There is a bizarre moment in the half-forgotten Lindsay Anderson film Britannia Hospital, where the Queen arrives to open the new hospital wing wheeled in on a trolley, to avoid the demonstrators outside.
I was reminded of this going to hear Nick Clegg’s speech on the economy at the LSE, where the security was so tight and labyrinthine that only the demonstrators knew where he was actually speaking.
Nick could be heard in his microphone, as he was being slipped in through the back door, asking: “Has the lecture theatre been booked?”
It was a good speech, well-delivered, and what he said was important – infrastructure, green investment, devolving money-raising powers (though I’m not sure that transport infrastructure inevitably brings growth, since it is likely to undermine local business as much as it opens opportunities for more distant business).

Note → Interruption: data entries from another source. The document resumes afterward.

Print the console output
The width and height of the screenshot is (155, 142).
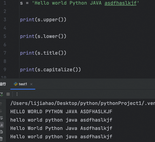click(x=1, y=132)
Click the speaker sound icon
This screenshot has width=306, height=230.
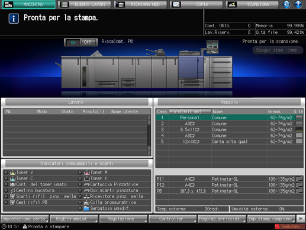pos(286,4)
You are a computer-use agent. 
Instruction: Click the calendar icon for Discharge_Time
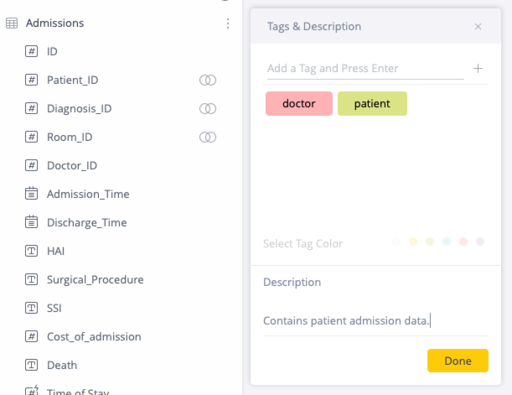[31, 222]
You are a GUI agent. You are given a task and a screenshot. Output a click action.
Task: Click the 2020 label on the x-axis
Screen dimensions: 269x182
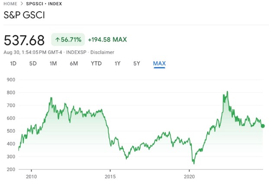pos(189,177)
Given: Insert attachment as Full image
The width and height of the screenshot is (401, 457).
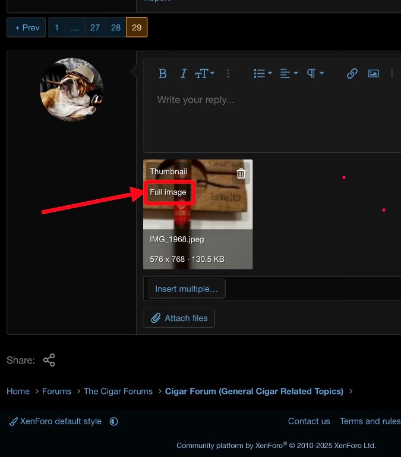Looking at the screenshot, I should [168, 192].
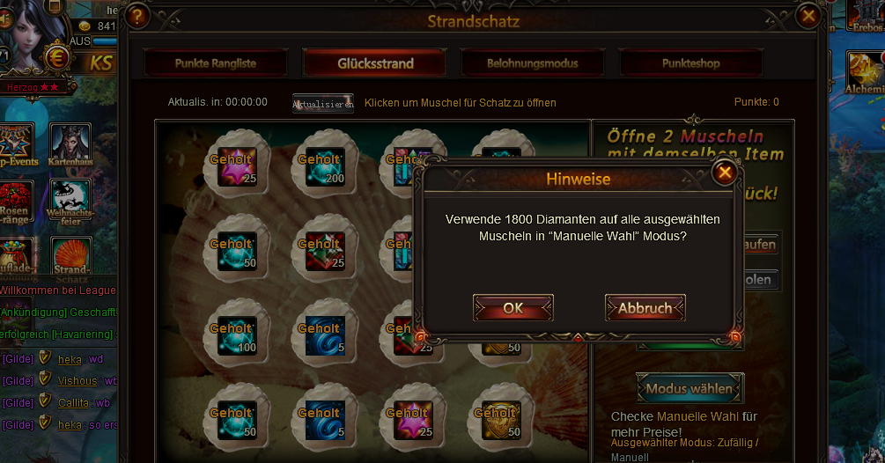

But there was nothing in the speech about those elements that might actually have some chance of reviving the struggling economies of many of our cities – enterprise, small business, local lending.
This reflects the gap in Treasury thinking and it is a serious problem. The establishment has no idea how to revive local economies, and increasing money flows there, and local government looks hopelessly and pathetically to the Treasury to do it for them.
The problem is that, although infrastructure projects and trade negotiations may help in the long term, we all know they will have little or no impact when and where it is needed.
Lib Dems have had so little to say on economics since the death of Keynes in 1947, and now it really matters. Time we got our act together.